1. A substantially stable open-window gas flow Geiger-Mueller type detector capable of monitoring ionizing radiation and capable of being hand held which comprises:

a) an electrically conducting chamber having both (i) a chamber length greater than a chamber depth and (ii) having a plurality of fluid inlets spaced along a side wall of the chamber along the lower half of said side wall, wherein the inlets assist in continuously providing substantially uniform delivery of fluid to the chamber at a substantially constant flow rate, and an opening sized to receive said radiation:

b) fluid supply means connected to said inlets;

c) at least one insulated anode positioned in the chamber;

d) a radiation permeable cover substantially sealed over said opening;

e) electrical supply means connected to the chamber; and

f) means connected to said chamber for detecting electric pulses generated within the chamber when an ionization event is caused by the radiation entering the chamber.

2. A detector according to claim 1 further comprising a substantially flat plate connected to the cover and having an opening sized to permit said radiation to pass through said cover and said chamber opening.

3. A detector according to claim 2 wherein the opening in the flat plate is smaller than the opening in the chamber.

4. A detector according to claim 1 wherein the radiation permeable cover is selected from the group consisting of woven or perforated metals and woven or perforated plastics.

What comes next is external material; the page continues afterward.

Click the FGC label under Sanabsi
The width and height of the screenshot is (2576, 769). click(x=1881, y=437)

5. A detector according to claim 1 wherein the fluid is a counting gas.

6. A detector according to claim 1 wherein the detector further comprising spacing means to provide a space between the radiation permeable cover and a surface suspected to be contaminated with ionizing radiation.

7. A detector according to claim 1 wherein said chamber includes an electrically conducting coating of a conductive paint.

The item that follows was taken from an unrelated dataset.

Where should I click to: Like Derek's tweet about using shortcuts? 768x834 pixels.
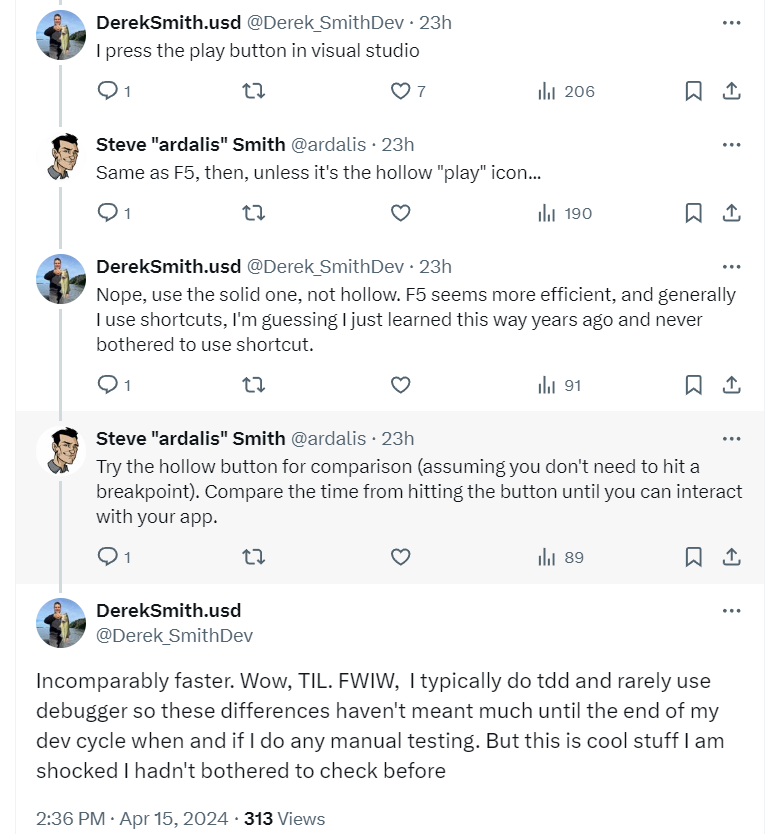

8. A detector according to claim 1 wherein the chamber is made from materials selected from the group consisting of metals, plastics, and resins.

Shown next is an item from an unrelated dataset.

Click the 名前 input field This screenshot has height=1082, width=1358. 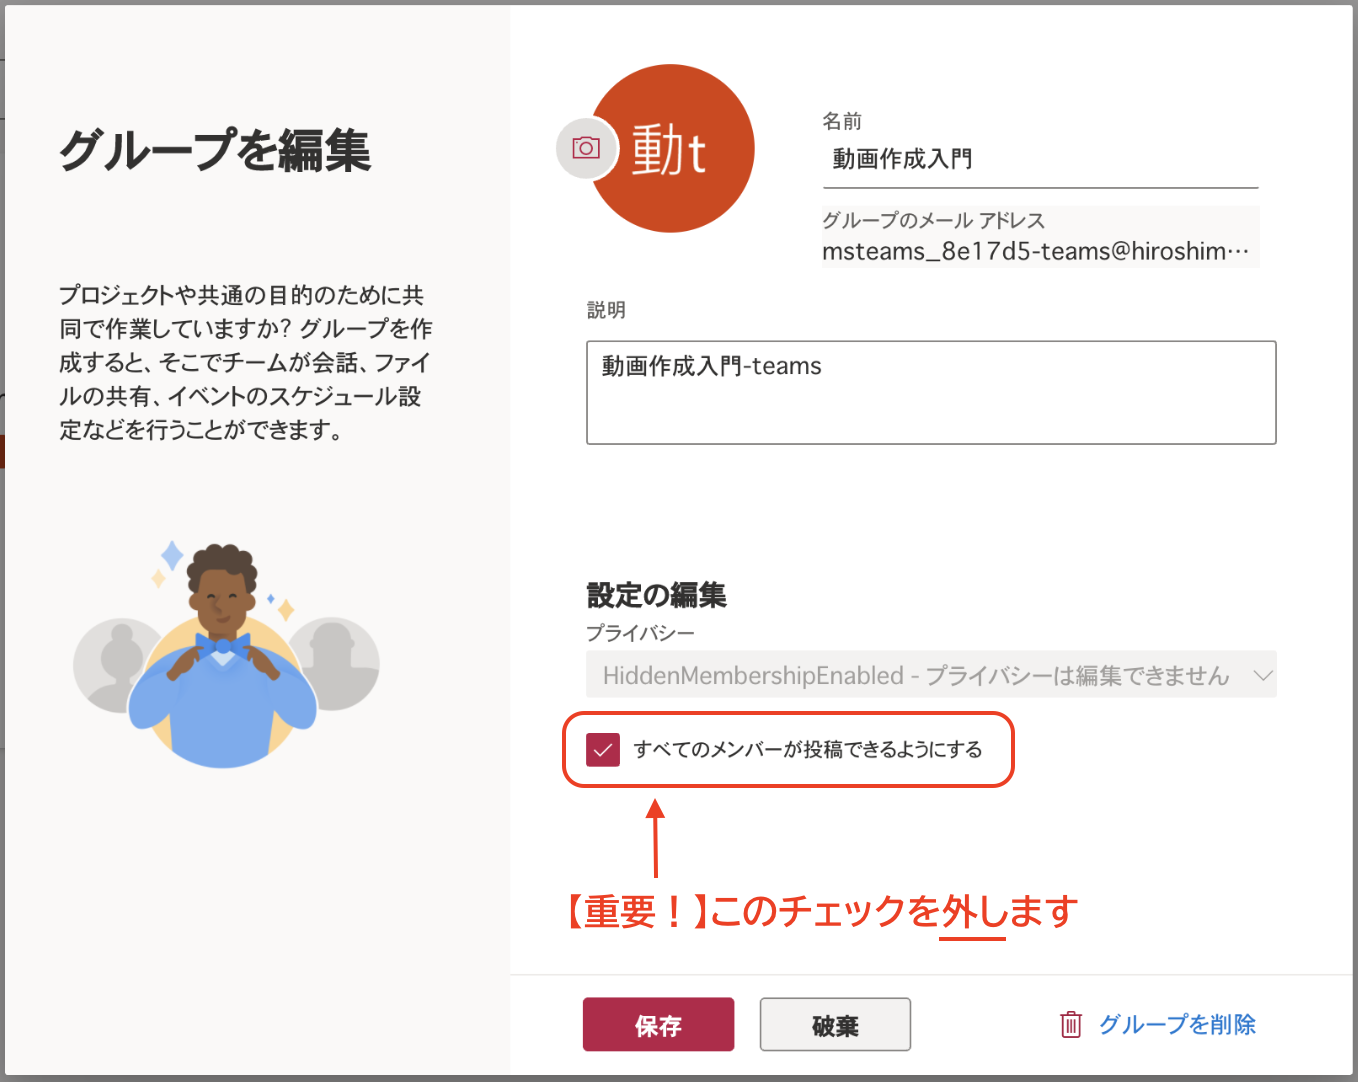click(x=1040, y=160)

9. A detector according to claim 1 further comprising a substantially flat plate connected to the chamber and having an opening sized and positioned to permit said radiation to pass through said cover and the chamber opening and to permit the fluid to flow through said cover and the chamber opening.

10. A method for monitoring ionizing radiation comprising

a) placing a substantially stable open-window gas flow Geiger-Mueller type detector capable of being hand held and capable of monitoring ionizing radiation including an electrically conducting chamber having both (i) a chamber length greater than a chamber depth and (ii) having a plurality of fluid inlets spaced along a side wall of the chamber along the lower half of said side wall, wherein the inlets assist in continuously providing substantially uniform delivery of fluid to the chamber at a substantially constant flow rate, and an opening sized to receive said radiation; fluid supply means connected to said inlets; an insulated anode positioned in the chamber; a radiation permeable cover substantially sealed over said opening; electrical supply means connected to the chamber; and means connected to said chamber for detecting electric pulses generated within the chamber when an ionization event is caused by the radiation entering the chamber, proximate a radiation detection target area;

b) continuously introducing fluid at a substantially constant flow rate into said chamber;

c) energizing said detector;

d) causing radiation entering said chamber to react with the fluid to produce ions;

e) causing said ions to contact an electrode to create electrical pulses; and

f) detecting the number of pulses.

11. A method according to claim 10 wherein the detector is placed proximate a source of ionizing radiation selected from the group consisting of beta emitters, gamma emitters, x-ray emitters, and alpha emitters.

12. A method according to claim 10 wherein the source of ionizing radiation is tritium.

13. A method according to claim 10 wherein the fluid is a counting gas.